Localization of H+-K+ pumps in stomach (A, B), colon (C, D), and rat pancreas (E–L). A and B, stomach, longitudinal, and transverse images of gastric pits and close-up of tubulovesiscles labeled for gastric H+-K+ pump with anti-HKα1 AB 1679 antibody and Alexa 488 (green). C and D, colonic pits in longitudinal and transverse cuts labeled with non-gastric HKα2 antibody (C384-M79), Alexa 488 and nuclear stain DAPI (blue). E. Images of pancreatic duct labeled with N-terminal gastric anti-HKα1 AB 1679, Alexa488, and DAPI; arrow on the inset shows lumen. F, same antibody showing different sizes of dilated intralobular and intercallated ducts (arrows); images are from pancreas stimulated with secretin. G, images of pancreas labeled with C-terminal gastric HKα1 antibody (119101), Alexa488 and DAPI. H, pancreas labeled with monoclonal HKα1 antibody (119100), Alexa488, and DAPI shows labeling of intralobular ducts and centroacinar cells (arrow). I, pancreas labeled with non-gastric HKα2 antibody (C384-M79), Alexa488, and DAPI. Islet of Langerhans (arrow) only label with nuclear stain. J–L, colocalization of the gastric H+-K+ pump (119100 antibody and red Cy3) and non-gastric H+-K+ pump (C384-M79 antibody and green Alexa488), with and without DAPI; insets show close up duct cells. Images F and L were taken from pancreas stimulated with secretin. All bars are 20 μm, and images are taken from 10 independent immunohistochemical experiments. See supplemental Fig. S4 for controls.
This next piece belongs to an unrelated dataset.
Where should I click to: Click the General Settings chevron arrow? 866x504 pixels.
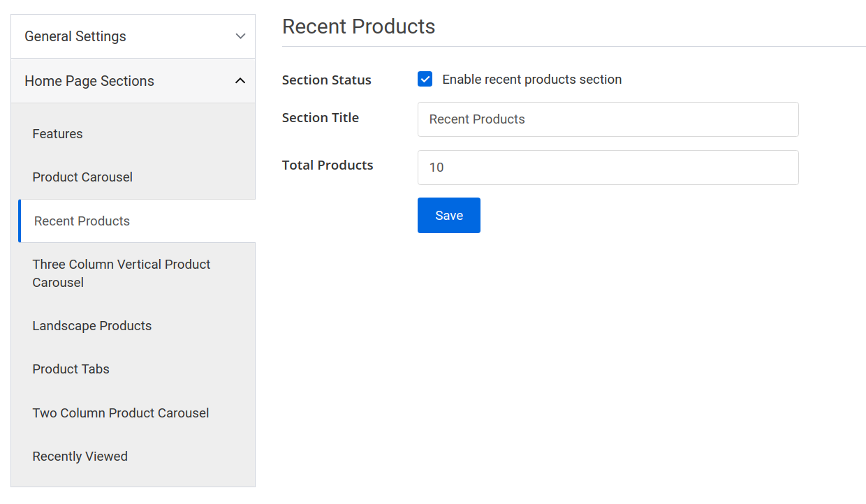[240, 36]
Secretion in Isolated Ducts Is Inhibited by H+-K+ Pump Inhibitors

The key question is whether H+-K+ pumps contribute to ductal secretion? We set up a new fluorescence-based method using Dextran Texas Red to measure secretion in freshly prepared single intra-lobular and intercalated pancreatic ducts. Secretin evoked secretion, seen in single images as increase in lumen area (Fig. 9, A and B). Omeprazole and SCH-28080 clearly prevented significant part of the secretin effect in the same duct. Luminal area values can be converted to relative volumes and secretion rates per epithelial surface area by making some simple assumptions (Fig. 9C) (see “Experimental Procedures”). Following these, we can deduce that secretin evokes secretion of 220 pl/min/mm2 of epithelium (Fig. 9D). This value is probably an underestimate of the real secretion, as the ducts were not fully occluded and some had small branches. Nevertheless, the values are comparable to those obtained in larger intra- and interlobular from the rodent ducts that were cultured and sealed (32, 33). Most important, the H+-K+ pump inhibitors reduced secretion by 85%. These secretion experiments were done in the presence of physiological solutions (containing extracellular Na+ and HCO3), which shows that indeed the pumps contributed significantly to secretion, not only to a fraction of pHi regulation as revealed in the extreme experimental conditions necessary for pH experiments (Figs. 5 and 6).

FIGURE 9.

FIGURE 9.

Effect of H+-K+ pump inhibitors on secretion in isolated ducts. A, luminal area of a single duct shown as a function of time: without stimulation; stimulated with secretin; and with secretin and omeprazol plus SCH-28080. For concentrations see Fig. 3. B, example of a duct 107 μm in length. The fluorescence of Dextran Texas Red was used do delineate the duct and images shown here are converted single binary images used for analysis in the three corresponding conditions. C, relative volumes of same ducts in three experimental conditions (means ± S.E., n = 7). D, secretory rates, corrected for initial area of the duct epithelium, are given for unstimulated and secretin-stimulated ducts with and without pump inhibitors. Secretin stimulated secretion significantly (*), and the H+-K+ pump inhibitors decreased the secretin-stimulated secretion by 86% (**).

DISCUSSION

We have shown that rat pancreatic ducts express gastric and non-gastric H+-K+ pumps. It may seem somewhat surprising that the HCO3-secreting epithelium expresses H+-K+ pumps, but functional pHi and secretion studies indicate that the proton pumps may be important in pancreatic duct physiology. Here we argue how.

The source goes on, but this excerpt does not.